今回でようやく戦闘らしい戦闘になります。で、次回でアークのチート能力覚醒になりますね。

  ベルス達がジャバウォックの討伐証拠たる右手を切断し、金になる部位を剥ぎ取っている間、俺達は奇襲の計画を進める。


「まず厄介なのは魔法使いと弓使いだ。奴等を生かしておいていいことはない」

「はい。特に魔法使いはイレギュラーな事態を引き起こしやすいですからね」


  魔法使いがどんな魔法を使うかなど、見た目では分からない。

  故に、最大限の警戒を払うべき相手であり、出来ることなら最優先で無力化したい存在だ。

  自分自身が魔法使いであるが故、魔法使いという戦力が如何に厄介かよく分かる。

 

  突如地面がえぐれたり、炎が発生したり、氷付けにされたり、さらには状態異常を掛けられることもある。
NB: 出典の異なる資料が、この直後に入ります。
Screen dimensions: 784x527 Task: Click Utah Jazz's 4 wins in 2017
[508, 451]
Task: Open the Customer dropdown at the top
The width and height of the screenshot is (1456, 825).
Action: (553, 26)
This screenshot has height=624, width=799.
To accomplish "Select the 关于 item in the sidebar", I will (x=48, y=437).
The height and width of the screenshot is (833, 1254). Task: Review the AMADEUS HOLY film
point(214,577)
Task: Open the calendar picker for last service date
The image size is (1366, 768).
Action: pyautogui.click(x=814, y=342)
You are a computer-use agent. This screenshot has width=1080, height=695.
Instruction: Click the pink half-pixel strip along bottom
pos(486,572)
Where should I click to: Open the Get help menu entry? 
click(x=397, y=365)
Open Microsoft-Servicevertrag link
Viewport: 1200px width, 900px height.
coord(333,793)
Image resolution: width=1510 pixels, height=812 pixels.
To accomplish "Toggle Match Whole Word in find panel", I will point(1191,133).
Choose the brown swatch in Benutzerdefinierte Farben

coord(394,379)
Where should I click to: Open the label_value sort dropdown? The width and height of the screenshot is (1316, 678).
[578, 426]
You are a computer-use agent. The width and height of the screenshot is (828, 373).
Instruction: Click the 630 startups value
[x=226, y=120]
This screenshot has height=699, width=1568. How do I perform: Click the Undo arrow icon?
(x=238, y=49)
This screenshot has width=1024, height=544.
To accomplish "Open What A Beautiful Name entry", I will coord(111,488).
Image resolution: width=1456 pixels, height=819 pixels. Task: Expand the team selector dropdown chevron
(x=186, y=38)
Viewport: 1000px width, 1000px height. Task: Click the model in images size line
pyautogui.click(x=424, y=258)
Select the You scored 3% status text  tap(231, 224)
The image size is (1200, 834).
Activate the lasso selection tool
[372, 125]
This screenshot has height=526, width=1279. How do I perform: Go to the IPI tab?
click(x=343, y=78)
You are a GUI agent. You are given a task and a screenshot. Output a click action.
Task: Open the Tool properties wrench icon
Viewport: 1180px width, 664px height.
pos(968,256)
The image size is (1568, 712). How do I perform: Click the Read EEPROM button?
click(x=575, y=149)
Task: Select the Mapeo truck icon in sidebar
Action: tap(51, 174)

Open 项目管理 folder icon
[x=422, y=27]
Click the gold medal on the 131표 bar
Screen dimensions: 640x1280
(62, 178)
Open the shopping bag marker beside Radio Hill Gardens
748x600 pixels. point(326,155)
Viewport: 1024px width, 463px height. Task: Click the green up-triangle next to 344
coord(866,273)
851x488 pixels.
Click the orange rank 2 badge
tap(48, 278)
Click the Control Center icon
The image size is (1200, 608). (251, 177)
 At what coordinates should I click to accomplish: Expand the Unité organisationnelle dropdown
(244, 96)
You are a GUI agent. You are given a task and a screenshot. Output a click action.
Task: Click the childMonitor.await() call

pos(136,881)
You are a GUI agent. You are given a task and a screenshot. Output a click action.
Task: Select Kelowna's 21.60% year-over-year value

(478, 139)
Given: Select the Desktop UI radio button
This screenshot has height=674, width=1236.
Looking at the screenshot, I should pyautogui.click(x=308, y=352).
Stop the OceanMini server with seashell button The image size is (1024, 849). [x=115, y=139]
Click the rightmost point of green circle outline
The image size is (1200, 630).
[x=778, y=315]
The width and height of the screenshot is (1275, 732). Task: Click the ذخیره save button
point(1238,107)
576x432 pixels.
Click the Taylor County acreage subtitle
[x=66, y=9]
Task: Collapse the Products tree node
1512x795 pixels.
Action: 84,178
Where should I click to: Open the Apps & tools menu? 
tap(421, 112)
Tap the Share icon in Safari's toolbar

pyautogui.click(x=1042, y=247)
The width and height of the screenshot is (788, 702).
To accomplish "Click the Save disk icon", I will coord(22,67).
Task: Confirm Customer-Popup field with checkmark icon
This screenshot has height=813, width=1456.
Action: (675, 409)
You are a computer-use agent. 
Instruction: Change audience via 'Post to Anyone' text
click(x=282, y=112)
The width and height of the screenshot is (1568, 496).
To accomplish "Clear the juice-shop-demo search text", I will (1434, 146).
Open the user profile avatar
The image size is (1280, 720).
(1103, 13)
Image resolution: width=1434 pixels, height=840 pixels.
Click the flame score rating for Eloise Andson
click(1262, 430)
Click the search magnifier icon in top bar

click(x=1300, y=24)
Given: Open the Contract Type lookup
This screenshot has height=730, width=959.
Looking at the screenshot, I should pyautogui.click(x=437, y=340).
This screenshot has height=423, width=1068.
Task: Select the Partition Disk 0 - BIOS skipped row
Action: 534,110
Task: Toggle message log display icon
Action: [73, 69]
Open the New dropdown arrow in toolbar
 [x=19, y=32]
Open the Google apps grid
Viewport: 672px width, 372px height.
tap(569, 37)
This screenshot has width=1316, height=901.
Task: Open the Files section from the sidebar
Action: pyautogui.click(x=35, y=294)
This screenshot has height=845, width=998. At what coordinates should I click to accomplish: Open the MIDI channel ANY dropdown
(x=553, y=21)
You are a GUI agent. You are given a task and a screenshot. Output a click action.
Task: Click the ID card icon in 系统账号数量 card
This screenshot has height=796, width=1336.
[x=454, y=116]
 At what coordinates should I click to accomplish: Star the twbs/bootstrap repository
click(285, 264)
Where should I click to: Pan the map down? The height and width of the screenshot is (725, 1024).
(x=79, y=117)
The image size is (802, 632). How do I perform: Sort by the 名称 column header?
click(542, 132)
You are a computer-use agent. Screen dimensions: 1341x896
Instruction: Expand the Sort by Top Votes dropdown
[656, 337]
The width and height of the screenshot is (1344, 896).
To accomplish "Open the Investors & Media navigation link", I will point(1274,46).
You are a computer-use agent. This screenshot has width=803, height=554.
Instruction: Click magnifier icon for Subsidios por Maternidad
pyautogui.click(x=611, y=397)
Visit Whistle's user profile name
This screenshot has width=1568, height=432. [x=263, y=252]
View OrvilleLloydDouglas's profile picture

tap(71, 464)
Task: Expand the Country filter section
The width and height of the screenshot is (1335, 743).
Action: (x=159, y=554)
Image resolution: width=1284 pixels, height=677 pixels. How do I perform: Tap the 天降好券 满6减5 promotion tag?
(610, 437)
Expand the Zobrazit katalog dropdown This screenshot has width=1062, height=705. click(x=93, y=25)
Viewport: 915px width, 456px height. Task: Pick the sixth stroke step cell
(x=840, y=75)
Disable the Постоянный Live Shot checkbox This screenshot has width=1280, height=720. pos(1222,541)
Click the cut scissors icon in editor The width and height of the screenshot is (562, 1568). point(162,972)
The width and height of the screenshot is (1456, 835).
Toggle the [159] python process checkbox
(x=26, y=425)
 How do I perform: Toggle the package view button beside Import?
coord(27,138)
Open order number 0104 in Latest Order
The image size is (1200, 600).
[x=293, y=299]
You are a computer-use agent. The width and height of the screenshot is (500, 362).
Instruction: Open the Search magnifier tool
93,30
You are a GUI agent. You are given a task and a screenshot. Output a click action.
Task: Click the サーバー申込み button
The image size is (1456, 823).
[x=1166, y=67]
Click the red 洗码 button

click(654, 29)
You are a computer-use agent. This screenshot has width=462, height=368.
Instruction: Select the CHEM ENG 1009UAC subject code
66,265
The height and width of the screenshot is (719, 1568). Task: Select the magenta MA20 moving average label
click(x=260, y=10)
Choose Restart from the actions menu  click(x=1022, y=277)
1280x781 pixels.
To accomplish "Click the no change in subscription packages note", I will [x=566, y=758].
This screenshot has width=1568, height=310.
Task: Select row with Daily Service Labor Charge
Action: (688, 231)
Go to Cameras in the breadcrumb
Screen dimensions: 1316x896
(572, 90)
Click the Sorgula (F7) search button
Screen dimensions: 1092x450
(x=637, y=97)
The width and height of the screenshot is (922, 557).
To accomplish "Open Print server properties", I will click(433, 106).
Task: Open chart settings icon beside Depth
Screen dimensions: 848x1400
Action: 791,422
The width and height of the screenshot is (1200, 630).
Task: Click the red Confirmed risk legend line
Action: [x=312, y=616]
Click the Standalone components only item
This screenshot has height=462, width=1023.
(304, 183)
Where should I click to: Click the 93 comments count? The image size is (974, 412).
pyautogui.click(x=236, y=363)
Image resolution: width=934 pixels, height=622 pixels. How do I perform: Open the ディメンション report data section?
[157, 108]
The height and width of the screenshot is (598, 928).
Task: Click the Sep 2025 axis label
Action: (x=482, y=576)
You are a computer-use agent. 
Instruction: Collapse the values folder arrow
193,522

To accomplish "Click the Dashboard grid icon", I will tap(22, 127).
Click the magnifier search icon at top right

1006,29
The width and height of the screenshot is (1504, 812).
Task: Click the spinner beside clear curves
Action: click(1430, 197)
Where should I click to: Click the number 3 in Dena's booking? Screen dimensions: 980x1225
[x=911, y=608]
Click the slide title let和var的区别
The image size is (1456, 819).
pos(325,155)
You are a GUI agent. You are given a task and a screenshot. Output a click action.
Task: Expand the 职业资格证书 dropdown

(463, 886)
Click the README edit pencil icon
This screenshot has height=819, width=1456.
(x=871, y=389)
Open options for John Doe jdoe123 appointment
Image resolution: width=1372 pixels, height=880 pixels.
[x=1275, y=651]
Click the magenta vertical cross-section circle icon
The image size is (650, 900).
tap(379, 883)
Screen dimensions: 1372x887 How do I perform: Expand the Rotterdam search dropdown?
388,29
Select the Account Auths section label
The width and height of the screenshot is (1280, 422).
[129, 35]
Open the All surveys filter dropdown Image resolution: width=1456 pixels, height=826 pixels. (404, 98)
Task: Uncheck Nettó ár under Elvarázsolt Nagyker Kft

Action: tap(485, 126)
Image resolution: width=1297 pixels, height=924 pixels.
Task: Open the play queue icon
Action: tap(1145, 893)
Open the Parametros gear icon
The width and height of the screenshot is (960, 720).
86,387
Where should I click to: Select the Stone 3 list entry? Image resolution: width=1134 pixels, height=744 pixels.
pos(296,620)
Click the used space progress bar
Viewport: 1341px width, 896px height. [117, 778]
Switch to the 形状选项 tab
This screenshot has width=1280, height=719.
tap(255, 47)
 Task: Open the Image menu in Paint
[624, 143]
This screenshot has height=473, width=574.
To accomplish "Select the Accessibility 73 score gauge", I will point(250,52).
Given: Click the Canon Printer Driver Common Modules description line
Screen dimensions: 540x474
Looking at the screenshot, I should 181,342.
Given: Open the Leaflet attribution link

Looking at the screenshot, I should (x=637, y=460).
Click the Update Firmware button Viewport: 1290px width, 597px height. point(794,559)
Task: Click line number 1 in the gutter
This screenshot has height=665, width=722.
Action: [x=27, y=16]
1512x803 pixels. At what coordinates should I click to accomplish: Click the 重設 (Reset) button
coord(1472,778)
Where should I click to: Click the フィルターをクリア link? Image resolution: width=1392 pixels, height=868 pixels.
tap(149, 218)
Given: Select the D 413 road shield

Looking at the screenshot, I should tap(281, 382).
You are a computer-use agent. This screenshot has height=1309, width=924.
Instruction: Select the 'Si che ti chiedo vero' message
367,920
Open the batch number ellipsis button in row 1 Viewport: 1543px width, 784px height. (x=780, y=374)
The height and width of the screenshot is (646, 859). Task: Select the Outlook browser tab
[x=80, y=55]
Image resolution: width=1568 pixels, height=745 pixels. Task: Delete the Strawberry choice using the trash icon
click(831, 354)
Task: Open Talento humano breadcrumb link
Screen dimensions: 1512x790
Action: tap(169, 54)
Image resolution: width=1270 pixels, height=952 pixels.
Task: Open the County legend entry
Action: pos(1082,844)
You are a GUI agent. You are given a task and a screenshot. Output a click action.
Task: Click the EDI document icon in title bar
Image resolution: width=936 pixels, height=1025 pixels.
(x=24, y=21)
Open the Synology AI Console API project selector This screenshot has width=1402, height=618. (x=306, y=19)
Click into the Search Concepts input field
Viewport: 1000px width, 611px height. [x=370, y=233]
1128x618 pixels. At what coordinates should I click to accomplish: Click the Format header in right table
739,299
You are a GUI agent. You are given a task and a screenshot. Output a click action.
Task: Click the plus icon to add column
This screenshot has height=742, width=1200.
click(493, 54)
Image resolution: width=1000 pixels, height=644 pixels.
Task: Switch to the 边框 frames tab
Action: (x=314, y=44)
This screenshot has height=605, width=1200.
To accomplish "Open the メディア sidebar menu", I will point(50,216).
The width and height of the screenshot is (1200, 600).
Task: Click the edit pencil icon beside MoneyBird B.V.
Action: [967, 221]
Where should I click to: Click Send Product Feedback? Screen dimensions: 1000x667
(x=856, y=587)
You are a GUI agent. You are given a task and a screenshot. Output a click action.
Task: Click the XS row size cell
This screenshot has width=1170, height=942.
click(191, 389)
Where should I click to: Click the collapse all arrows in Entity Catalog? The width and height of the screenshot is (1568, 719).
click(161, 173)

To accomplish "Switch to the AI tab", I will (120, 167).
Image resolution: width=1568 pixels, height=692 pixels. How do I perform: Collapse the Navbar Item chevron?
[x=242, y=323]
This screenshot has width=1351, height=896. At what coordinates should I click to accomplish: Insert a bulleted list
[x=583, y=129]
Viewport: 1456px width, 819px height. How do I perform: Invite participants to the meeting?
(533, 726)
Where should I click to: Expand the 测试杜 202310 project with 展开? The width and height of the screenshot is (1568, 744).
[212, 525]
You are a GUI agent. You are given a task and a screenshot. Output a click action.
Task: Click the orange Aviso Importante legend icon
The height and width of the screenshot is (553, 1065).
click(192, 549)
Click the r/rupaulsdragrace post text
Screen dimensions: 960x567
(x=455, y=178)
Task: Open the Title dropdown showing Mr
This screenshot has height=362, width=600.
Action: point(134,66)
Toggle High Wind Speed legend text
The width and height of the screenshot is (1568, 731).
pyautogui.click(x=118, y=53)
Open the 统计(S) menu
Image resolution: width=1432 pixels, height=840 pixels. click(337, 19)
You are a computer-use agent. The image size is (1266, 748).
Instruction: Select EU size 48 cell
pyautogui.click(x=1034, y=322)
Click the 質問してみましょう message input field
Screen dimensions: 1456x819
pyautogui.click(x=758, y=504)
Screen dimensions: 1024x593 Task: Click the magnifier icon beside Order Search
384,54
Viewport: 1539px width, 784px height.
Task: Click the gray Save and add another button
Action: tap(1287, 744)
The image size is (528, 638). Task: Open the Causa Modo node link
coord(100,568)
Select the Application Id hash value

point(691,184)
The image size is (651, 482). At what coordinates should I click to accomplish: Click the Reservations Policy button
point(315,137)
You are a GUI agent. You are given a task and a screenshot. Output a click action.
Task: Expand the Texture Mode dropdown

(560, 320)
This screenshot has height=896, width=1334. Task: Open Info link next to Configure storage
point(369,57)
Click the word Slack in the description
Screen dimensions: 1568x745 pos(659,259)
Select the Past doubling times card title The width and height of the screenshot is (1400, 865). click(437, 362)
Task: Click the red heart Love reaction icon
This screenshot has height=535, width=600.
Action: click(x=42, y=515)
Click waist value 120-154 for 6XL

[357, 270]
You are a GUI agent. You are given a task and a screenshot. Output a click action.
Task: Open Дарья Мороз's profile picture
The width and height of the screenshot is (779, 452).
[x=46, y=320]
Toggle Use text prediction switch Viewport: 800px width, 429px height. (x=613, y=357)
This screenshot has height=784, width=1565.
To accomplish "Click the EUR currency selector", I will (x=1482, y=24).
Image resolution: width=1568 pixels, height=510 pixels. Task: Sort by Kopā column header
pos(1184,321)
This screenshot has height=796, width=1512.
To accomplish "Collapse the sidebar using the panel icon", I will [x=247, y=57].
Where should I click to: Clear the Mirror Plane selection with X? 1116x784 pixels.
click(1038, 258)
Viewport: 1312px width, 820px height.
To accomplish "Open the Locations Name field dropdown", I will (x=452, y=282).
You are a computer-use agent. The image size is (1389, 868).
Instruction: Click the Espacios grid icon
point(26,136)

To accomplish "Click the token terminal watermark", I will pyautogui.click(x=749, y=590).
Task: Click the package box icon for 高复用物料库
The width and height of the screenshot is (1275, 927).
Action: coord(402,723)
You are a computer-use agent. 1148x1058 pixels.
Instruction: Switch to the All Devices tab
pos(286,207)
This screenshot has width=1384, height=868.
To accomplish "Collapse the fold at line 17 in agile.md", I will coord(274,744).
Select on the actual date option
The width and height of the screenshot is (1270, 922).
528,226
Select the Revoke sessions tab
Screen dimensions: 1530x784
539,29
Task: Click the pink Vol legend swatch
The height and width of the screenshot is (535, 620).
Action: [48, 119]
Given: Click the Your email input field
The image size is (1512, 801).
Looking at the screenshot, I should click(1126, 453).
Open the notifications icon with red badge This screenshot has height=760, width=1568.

  どんな攻撃方法を持っているかが分からないというのはそれだけで脅威なのだ。


「あぁ。取り敢えず魔法使いを優先的に潰し、その後に弓使いを潰す。で、ビオラにはあの白い剣を持つ男、ベルスの足止めを頼みたい」


「はい。ですが、あの盾使いの女はよろしいので?」


「多分だが、お前がベルスに向かえばあの盾使いはベルスのサポートに向かうと思う。二体一という不利な状況になると思うが、少しだけ耐えてくれ」


「はい」


  あのパーティーはベルスという男を中心に回っているのだと思う。

  女同士の仲はそこまで良くないようで、実際連中の動きは何処か余所余所しくある。

  ベルスという男を取り合っているのだろう。


  ま、異性関係のトラブルはよくあることだからな。

  連中の様子を見ていると、ベルスに気に入られて美味しい汁を吸いたいという欲望がありありと見てとれる。

 

「で、ベルスの白閃鬼だが、あれは魔装具の類いでな。特殊な能力を持っている」


「そのようですね。剣を振るうと離れた場所が斬られていましたし」


「あぁ。あれは魔力を込めて剣を振るうと好きな場所に斬撃を与える事が出来る。明確に言うと、白い線が走ったらその場所が斬られる」


「なるほど。白い線が出たらその場から離れればいいのですね?」


「理解が早いのは嬉しいね。そういうことだな。白い線は斬撃線ていうんだけど、斬撃線が現れてから斬撃が来るタイミングがかなり速いから気を付けるように。気付いたら直ぐに避けないと手遅れになる。しかも斬撃が走るタイミングを調整出来るんだよ。斬撃線を停滞させておいて好きなタイミングで斬撃を発生させたりも出来るから予想以上に厄介なんだ」


「……それは……………………そうか、あらかじめ斬撃の場所を指定しておき、その場所に敵が踏み込んだら斬撃を発動させる…………罠としても使えるのですね」


「そのとおり。だからあれは単純に離れた場所を斬るだけではないってことだ」


「…………戦術的な動きが可能ということですか…………あの剣、かなりの価値があるのでは?」


「……ゾイサイト家の宝剣の一つだからな……」


「ゾイサイト家…………伍魔皇でサキュバスの魔皇の家ですか……よもやゾイサイト家とお繋がりが?」


「……大した繋がりはないさ…………それよりもやれるか?」


「御期待にお応えいたしましょう」


  ビオラの力強い瞳に頼もしさを感じる。

  俺の事情で彼女を巻き込むのは気が引けるものの、こんな好機を逃したくないのも事実。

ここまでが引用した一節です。